Another article came across our electronic desk over the holidays.

Charting the Rise of School Choice across Canadian Provinces: A Policy Index

  • December 2021
  • Canadian Journal of Political Science
  • DOI: 10.1017/S0008423921000901
  • Salar Asadolahi
  • James Farney
  • Triadafilos Triadafilopoulos
  • Linda A. White

Abstract – This article introduces and discusses the findings of the Canada School Choice Policy Index (CSCPI). This is the first index of its kind that measures the development of school choice policies across the Canadian provinces from 1980 to 2020 using eight unique indicators of choice. In contrast to other countries in the Organisation for Economic Co-operation and Development (OECD), the CSCPI reveals that although Canada has witnessed an increase in school choice over time, this increase has largely been contained within public education systems rather than in the expansion of private education options. Our findings raise the importance of future research to address growing choice in public education systems across the provinces, in addition to choice in the private sphere.

Like the article that was discussed earlier this week, the authors conducted a policy analysis – in this case in an attempt to validate something called the Canada School Choice Policy Index (CSCPI)  Their findings, which is where the authors quote the 2019 annual report, read:

Homeschool

For the majority of the provinces, the early periods of the 1980s were characterized by a relative absence of regulations that dictated the conditions under which home-education programs could operate. Homeschooling during this period generally took place at a local level and outside of an explicit agreement with provincial governments (French, 1989). Enforcement of compulsory public education and truancy laws also varied by jurisdiction. In Alberta, for instance, parents who enrolled their children in education programs without governmental approval were potentially subject to significant penalties, which could include imprisonment (Strauss, 1981). It was not until the end of the decade and into the 1990s that all of the provinces had officially acknowledged and established legislation governing the operation of home-education programs. Since then, there has been relative stability across the provinces in the degree of choice offered to parents who homeschool their children.
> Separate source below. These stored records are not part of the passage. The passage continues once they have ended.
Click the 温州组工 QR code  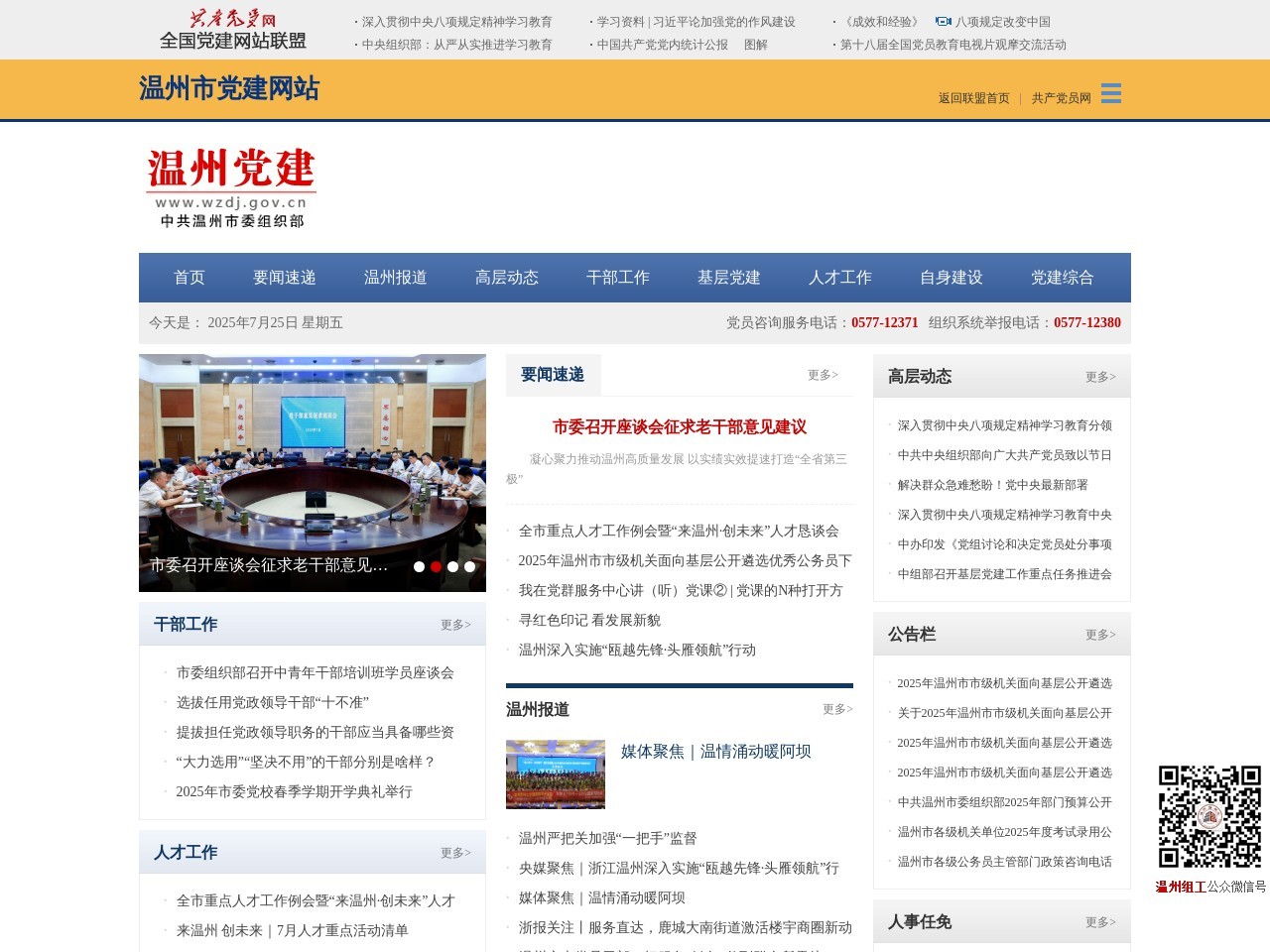1206,815
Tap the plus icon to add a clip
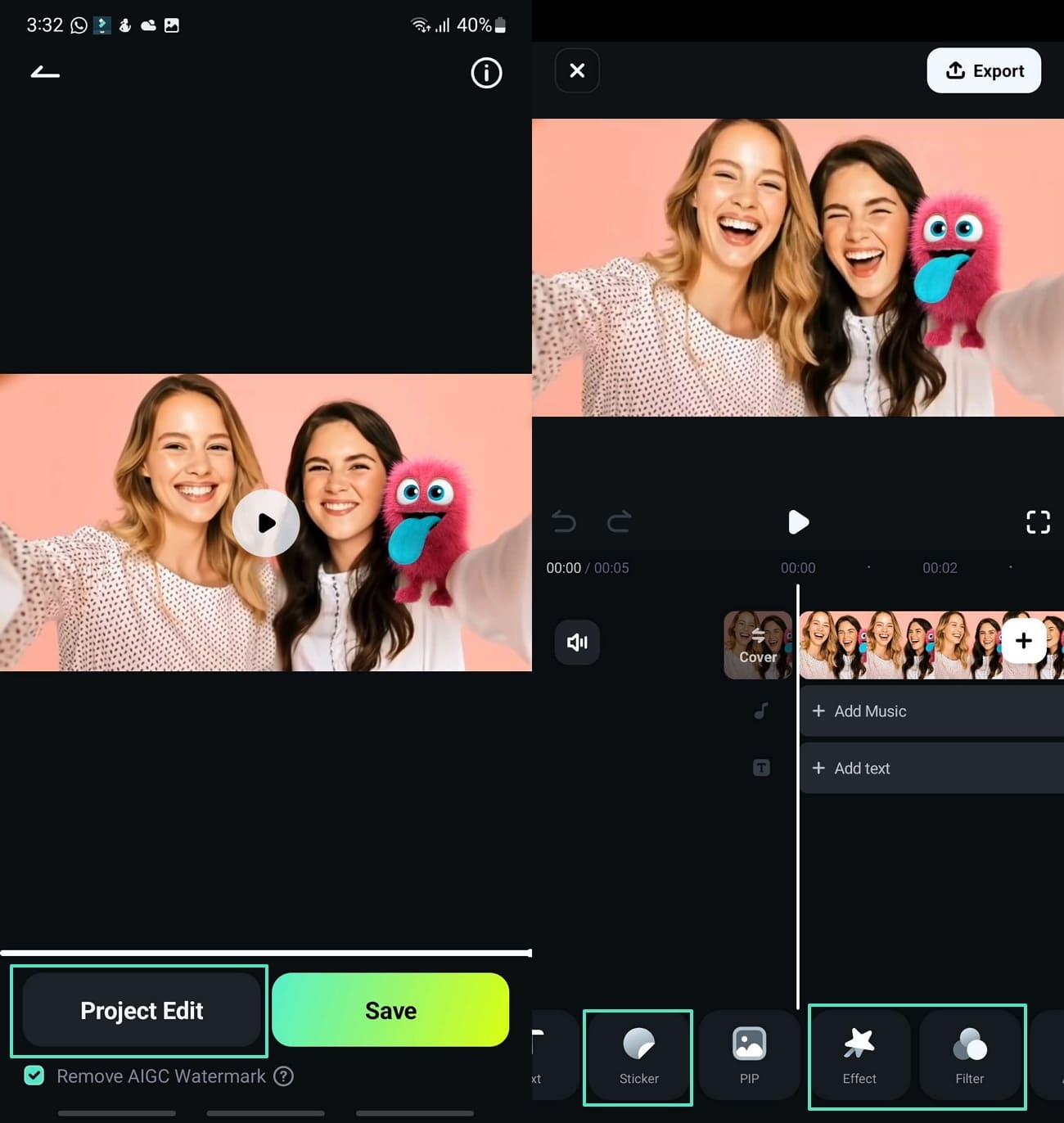This screenshot has height=1123, width=1064. [x=1023, y=641]
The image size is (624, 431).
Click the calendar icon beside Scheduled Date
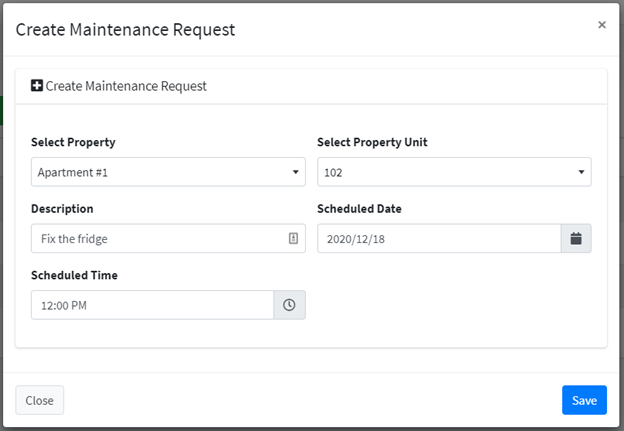[x=576, y=238]
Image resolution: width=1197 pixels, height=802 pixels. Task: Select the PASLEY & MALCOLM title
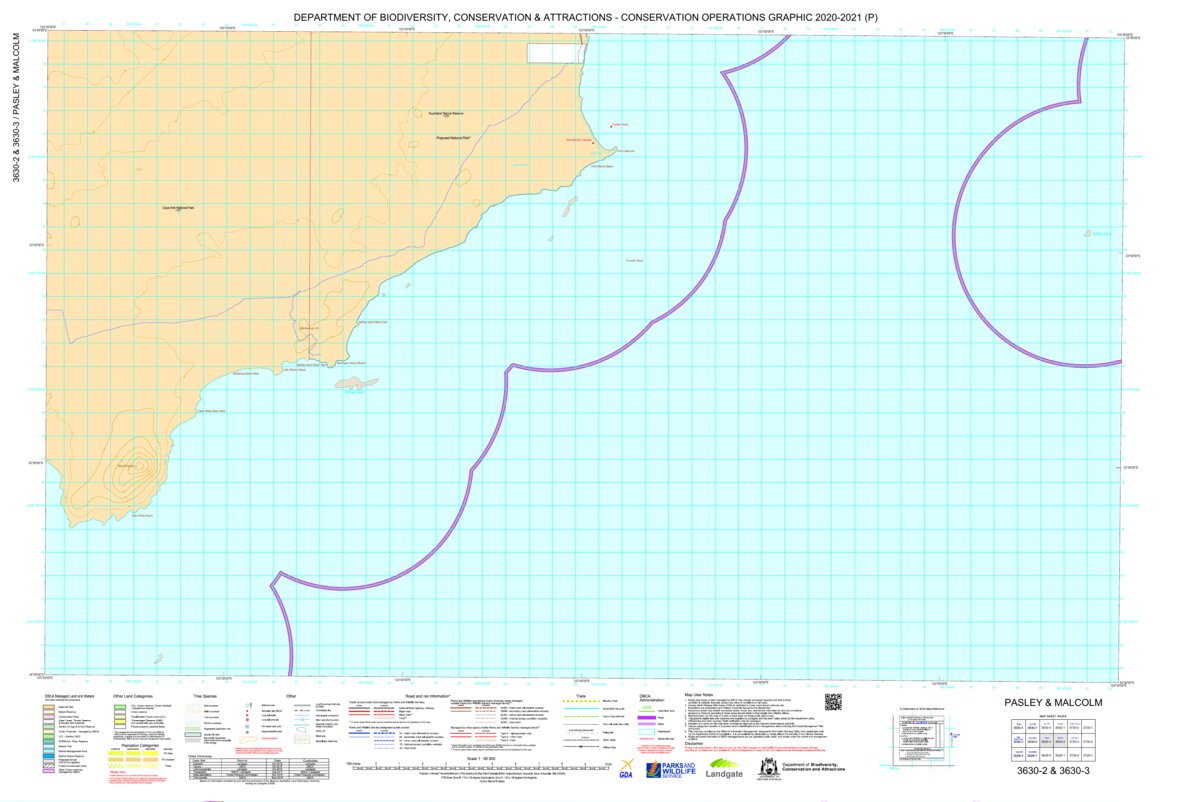1054,703
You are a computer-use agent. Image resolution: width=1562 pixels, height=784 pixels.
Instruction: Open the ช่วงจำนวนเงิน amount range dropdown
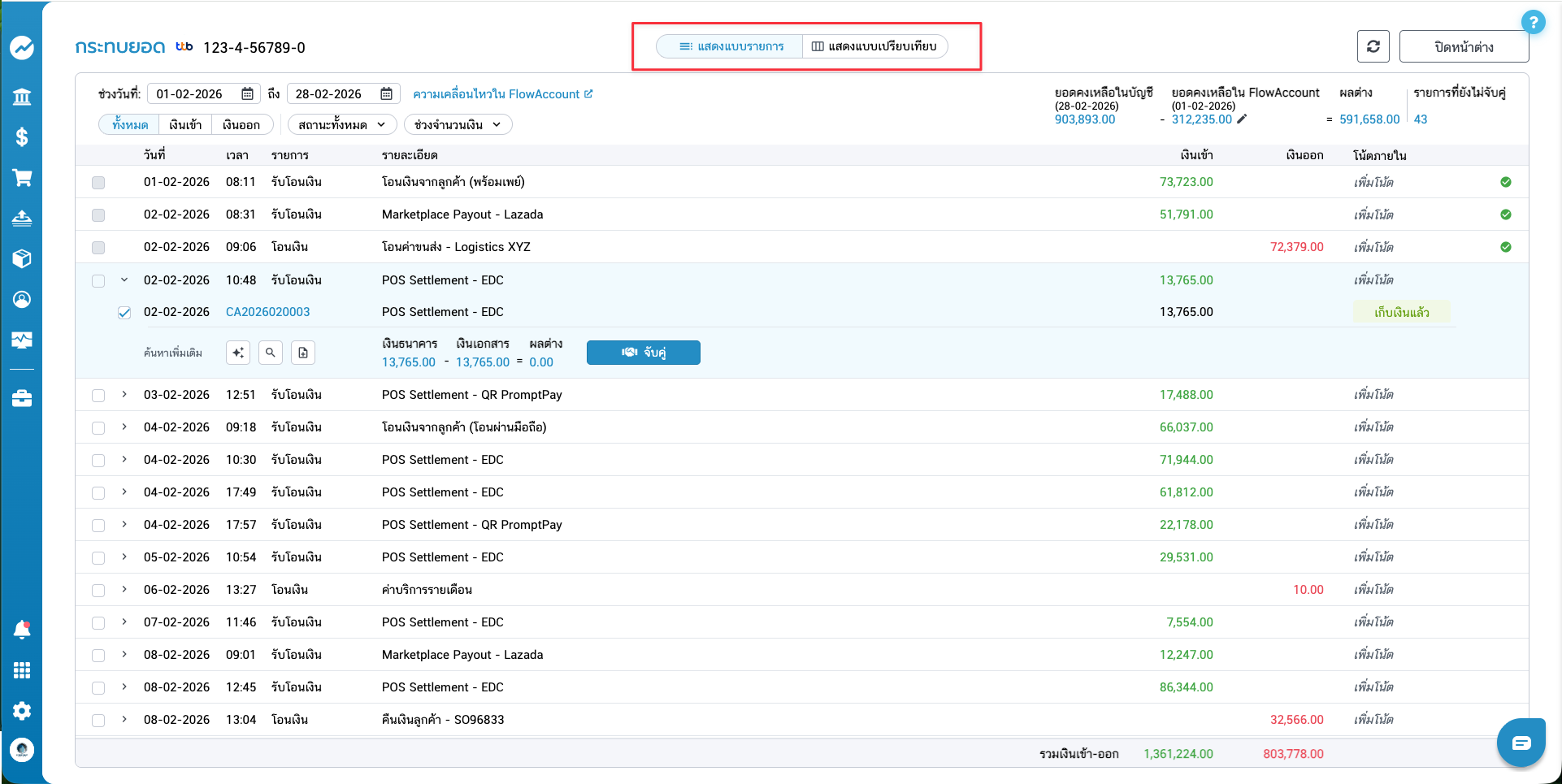458,124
No province offers substantial funding opportunities to parents who wish to enrol their children in home-education programs, though British Columbia, Alberta and Saskatchewan do provide some limited financial assistance. Although no province permits students enrolled in home-education programs to obtain certified high school diplomas upon completion of their programs, all provinces offer some means of allowing homeschooled students to fulfill the public education systems graduation requirements. These include but are not limited to allowing pupils to enrol in distance-education courses, to take provincial exams, and/or adopt the public school curriculum for use in their home-education programs. The same period has also seen a growth in distance-education options within the public system, through which students study the regular curriculum at home but with public school teachers providing instruction (often in a technologically mediated way) (Barbour and LaBonte, 2019).

Independent school

Although independent schools have operated in all provinces over the past four decades, the extent to which they have been regulated and funded by provincial governments has generally increased over time. Alberta has remained most consistent in its efforts to support multiple forms of choice via independent schools and provides high levels of funding to its independent schools (Harrison and Kachur, 1999). Today, Saskatchewans Associate Independent Schools are the most generously funded independent schools in the country, receiving 80 per cent of the funds given to public schools in the province (Van Pelt et al., 2017). British Columbia has established an extensive system of regulations for each of its four categories of independent schools and provides partial funding to a subset of these schools (schools designated as Group 1 and Group 2 schools). Ontario has maintained low levels of regulations for independent schools, enabling autonomy, but does not provide any funding to such schools. The province of Quebec currently provides substantial funding to certain independent schools, though not as much as it did in the 1980s when such funding could be as high as 85 per cent (Bayefsky and Waldman, 2007). It has also developed a highly regulated independent school system since the 1980s. Prior to 1997, the Newfoundland and Labrador school system was, in one sense, entirely composed of independent schools, as the province had no public system and, instead, depended on seven networks of church schools to delivery K12 education throughout the province. Since the amalgamation of these schools into a single public system in 1997, there have only been a handful of independent schools in the province that do not receive any government support. The provinces of New Brunswick, Nova Scotia and Prince Edward Island have consistently maintained similarly light levels of regulation and have not provided funding to independent schools throughout the period reviewed here.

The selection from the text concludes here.